Set Up a Git Repository: Initialize a git repository in your project directory:
```
bash
git init
git add .
git commit -m "Initial commit"
```
Create a Heroku Account:
- Sign up for a free Heroku account at Heroku.
- Install the Heroku CLI following the instructions at Heroku CLI.
Deploy to Heroku:
- Log in to Heroku via the CLI:
```
bash
heroku login
```
- Create a new Heroku app:
```
bash
heroku create
```
- Deploy your application to Heroku:
```
bash
git push heroku master
```
Access Your Chatbot: Open your deployed application in the browser:
```
bash
heroku open
```

Option 2: Using a VPS (e.g., DigitalOcean, AWS EC2)

Set Up a VPS:
- Choose a VPS provider (e.g., DigitalOcean, AWS EC2, Linode) and set up a server.
- Follow the provider’s instructions to create and configure your VPS instance. Choose an OS (e.g., Ubuntu).
SSH into Your Server: Use SSH to connect to your VPS. Replace your_ip_address with your server's IP address:
```
bash
ssh root@your_ip_address
```

Install Dependencies: Update your package list and install Python and pip:

bash
sudo apt update
sudo apt install python3 python3-pip

Install Flask, transformers, and torch:

bash
pip3 install Flask transformers torch

Transfer Your Project Files: Use scp to transfer files from your local machine to the VPS. Replace your_ip_address with your server's IP address and adjust the paths as needed:
```
bash
scp -r /path/to/your/project root@your_ip_address:/path/on/server
```
Run Your Flask App: Navigate to your project directory on the server and run your Flask app:
```
bash
python3 app.py
```
To keep your app running in the background, consider using screen or tmux.

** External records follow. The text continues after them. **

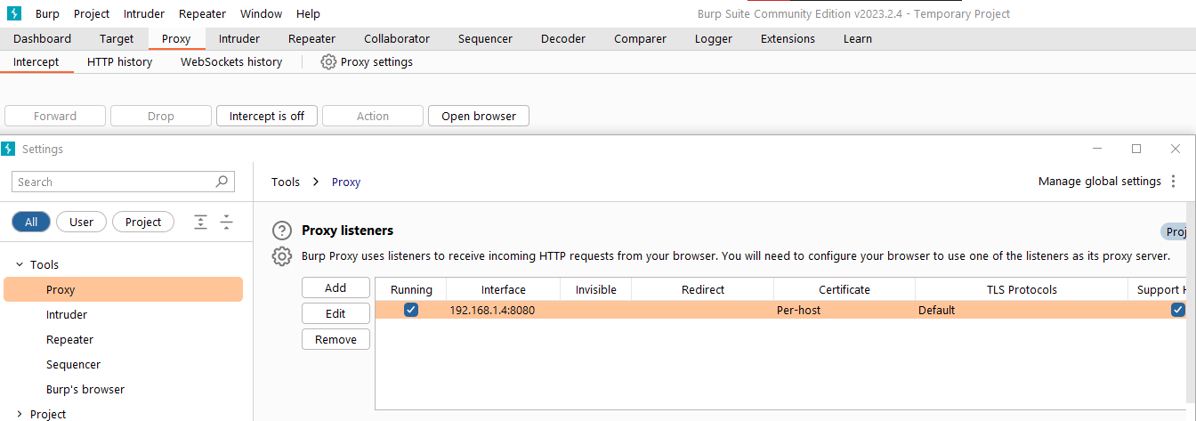This screenshot has height=421, width=1196.
Task: Expand the Project tree section
Action: click(20, 414)
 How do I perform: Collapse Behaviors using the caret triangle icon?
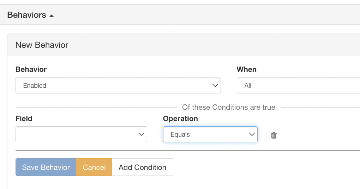tap(52, 16)
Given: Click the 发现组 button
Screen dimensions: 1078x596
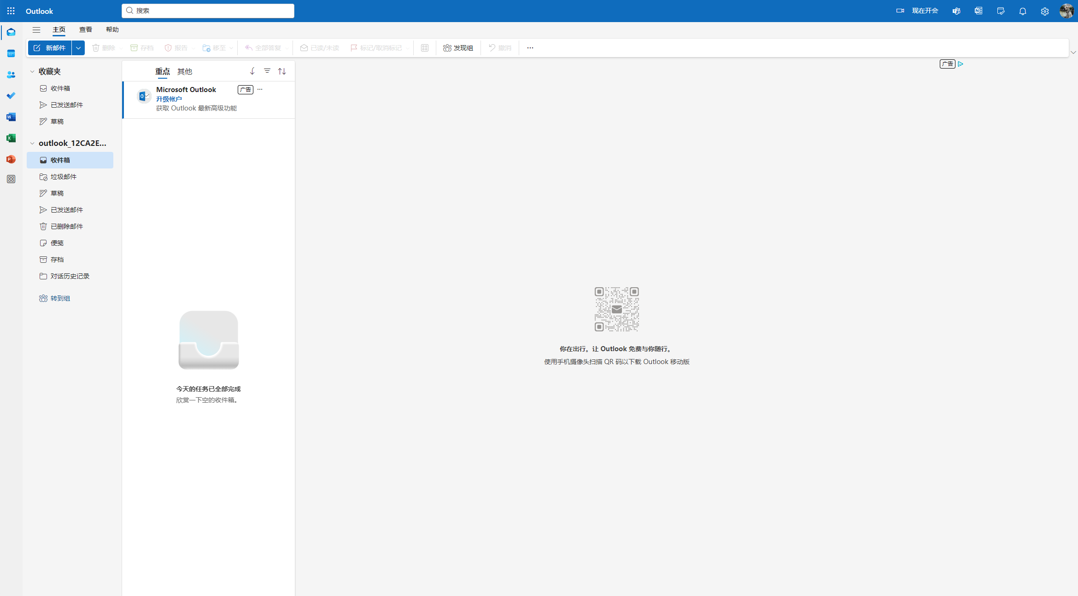Looking at the screenshot, I should (458, 48).
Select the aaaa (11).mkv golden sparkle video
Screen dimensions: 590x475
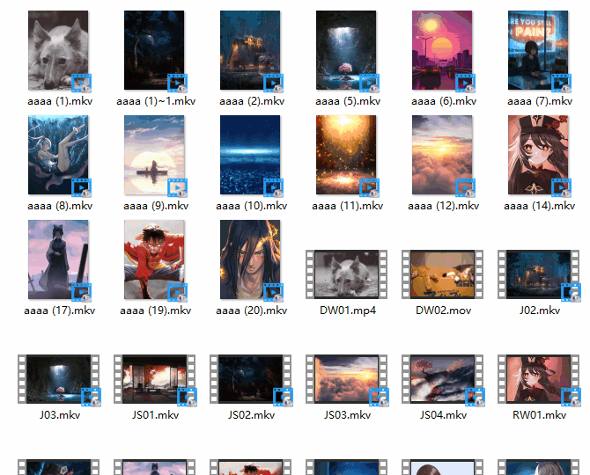tap(347, 156)
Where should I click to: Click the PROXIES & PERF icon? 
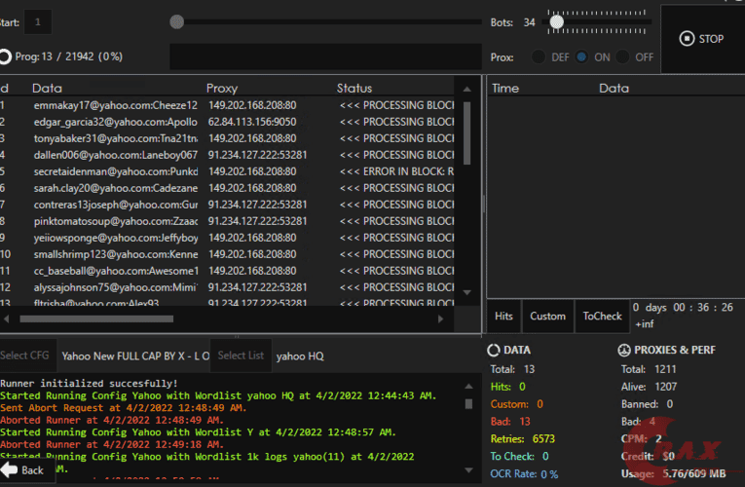pyautogui.click(x=624, y=350)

Set Up a Reverse Proxy with Nginx:

Install Nginx:
```
bash
sudo apt install nginx
```

Configure Nginx to forward requests to your Flask app. Create or edit the configuration file in /etc/nginx/sites-available/default:

nginx
server {
    listen 80;
    server_name your_domain_or_ip;

    location / {
        proxy_pass http://127.0.0.1:5000;
        proxy_set_header Host $host;
        proxy_set_header X-Real-IP $remote_addr;
        proxy_set_header X-Forwarded-For $proxy_add_x_forwarded_for;
        proxy_set_header X-Forwarded-Proto $scheme;
    }
}

Test the configuration and restart Nginx:

bash
sudo nginx -t
sudo systemctl restart nginx

(Optional) Secure Your Website with SSL: Use Certbot to obtain a free SSL certificate from Let’s Encrypt:
```
bash
sudo apt install certbot python3-certbot-nginx
sudo certbot --nginx -d your_domain
```

Step 8: Access Your Chatbot

Once your application is hosted and Nginx is configured, you can access your chatbot by visiting your domain or server's IP address in a web browser.

Step 9: Monitoring and Scaling

Set Up Monitoring: Use tools like Prometheus and Grafana to monitor your application’s performance.
- Prometheus:
```
bash
sudo apt-get install -y prometheus
```
- Grafana:
```
bash
sudo apt-get install -y grafana
```
- Configure Prometheus and Grafana to monitor your Flask app.